Bug 842228

Summary: nis ypbind crash because SIGPIPE is not caught
Product: Red Hat Enterprise Linux 6 Reporter: Honza Horak <hhorak>
Component: ypbindAssignee: Honza Horak <hhorak>
Status: CLOSED ERRATA QA Contact: Jakub Prokes <jprokes>
Severity: low Docs Contact:
Priority: low    
Version: 6.4CC: jprokes, mmuzila, olchansk, ovasik, psklenar, tlavigne, todoleza
Target Milestone: rcKeywords: Patch
Target Release: ---   
Hardware: x86_64   
OS: Linux   
Whiteboard:
Fixed In Version: Doc Type: Bug Fix
Doc Text:
Cause: SIGPIPE is not in the proper signal set Consequence: ypbind crash when network connectivity is lost Fix: Add SIGPIPE to the proper signal set Result: ypbind does not crash
Story Points: ---
Clone Of: 717069 Environment:
Last Closed: 2015-07-22 06:44:30 UTC Type: ---
Regression: --- Mount Type: ---
Documentation: --- CRM:
Verified Versions: Category: ---
oVirt Team: --- RHEL 7.3 requirements from Atomic Host:
Cloudforms Team: --- Target Upstream Version:
Embargoed:
Bug Depends On: 717069    
Bug Blocks: 947782, 1159825    
Attachments:
Description Flags
add SIGPIPE to proper signal set none

Description Honza Horak 2012-07-23 08:06:38 UTC
+++ This bug was initially created as a clone of Bug #717069 +++

I have seen this problem before, but I do not see the bugzilla bug report for it, so here it goes again.

Due to a hardware problem, a machine in a remote location lost all network connectivity. Several days later, the network connection was restored, but users cannot login because ypbind is not running anymore, machine is unusable.

System examination shows:
/var/log/messages: shows abouy 5 hours worth of "ypbind[2539]: broadcast rpc timed out" messages, they stop well before network connection is restored (expected behaviour - they continue until network connection comes back)
/var/run/ypbind.pid: contains the pid 2539 matching syslog messages
/var/lock/subsys/ypbind: exists, a zero size file
pid 2539 is not running, there is no process ypbind in the system.

From this I conclude that ypbind crashed - normal shutdown would have cleared the lock and pid files.

Examination of ypbind changelog at http://www.linux-nis.org/nis/ypbind-mt/ChangeLog does not show anything like this problem.

Ideally, ypbind should sit around forever waiting for the network connection to come back.
K.O.

--- Additional comment from hhorak on 2011-06-28 08:34:41 EDT ---

(In reply to comment #0)
> I have seen this problem before, but I do not see the bugzilla bug report for
> it, so here it goes again.

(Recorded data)
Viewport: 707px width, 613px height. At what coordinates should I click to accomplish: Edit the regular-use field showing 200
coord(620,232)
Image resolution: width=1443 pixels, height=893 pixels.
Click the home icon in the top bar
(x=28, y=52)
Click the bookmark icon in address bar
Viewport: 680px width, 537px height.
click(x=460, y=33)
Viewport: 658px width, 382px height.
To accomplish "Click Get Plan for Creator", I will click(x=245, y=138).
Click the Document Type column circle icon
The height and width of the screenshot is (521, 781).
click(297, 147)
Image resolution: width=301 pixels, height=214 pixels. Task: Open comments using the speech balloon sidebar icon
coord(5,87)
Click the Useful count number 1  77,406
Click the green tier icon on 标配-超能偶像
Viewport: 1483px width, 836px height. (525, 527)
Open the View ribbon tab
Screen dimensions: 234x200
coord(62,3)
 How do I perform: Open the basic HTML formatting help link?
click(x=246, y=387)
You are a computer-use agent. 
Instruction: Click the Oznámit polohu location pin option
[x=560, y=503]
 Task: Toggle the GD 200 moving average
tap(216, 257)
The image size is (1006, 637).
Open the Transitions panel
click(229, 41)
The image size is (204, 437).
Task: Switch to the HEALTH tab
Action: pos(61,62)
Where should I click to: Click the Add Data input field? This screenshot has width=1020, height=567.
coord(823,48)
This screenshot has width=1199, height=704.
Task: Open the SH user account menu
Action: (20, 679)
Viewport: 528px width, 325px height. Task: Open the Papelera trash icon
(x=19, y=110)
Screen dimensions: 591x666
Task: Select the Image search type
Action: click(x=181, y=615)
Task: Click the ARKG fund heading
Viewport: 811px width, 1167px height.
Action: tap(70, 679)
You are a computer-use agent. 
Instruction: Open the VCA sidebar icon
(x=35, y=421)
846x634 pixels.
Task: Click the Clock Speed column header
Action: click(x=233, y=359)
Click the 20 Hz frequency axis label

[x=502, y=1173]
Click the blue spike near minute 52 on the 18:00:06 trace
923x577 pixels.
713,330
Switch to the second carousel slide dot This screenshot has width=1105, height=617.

> EXERCISES TO COMPLETE:
**a.** Translate this sentence from the bug report above into Spanish: "Ideally, ypbind should sit around forever waiting for the network connection to come back."
**b.** Return, word for word, the part of the bug report that opens with the words "From this I" and closes with "to comment #0)".

> SOLUTIONS TO THE PROBLEMS:
**a.** Idealmente, ypbind debería quedarse esperando indefinidamente a que vuelva la conexión de red.

**b.**
From this I conclude that ypbind crashed - normal shutdown would have cleared the lock and pid files.

Examination of ypbind changelog at http://www.linux-nis.org/nis/ypbind-mt/ChangeLog does not show anything like this problem.

Ideally, ypbind should sit around forever waiting for the network connection to come back.
K.O.

--- Additional comment from hhorak on 2011-06-28 08:34:41 EDT ---

(In reply to comment #0)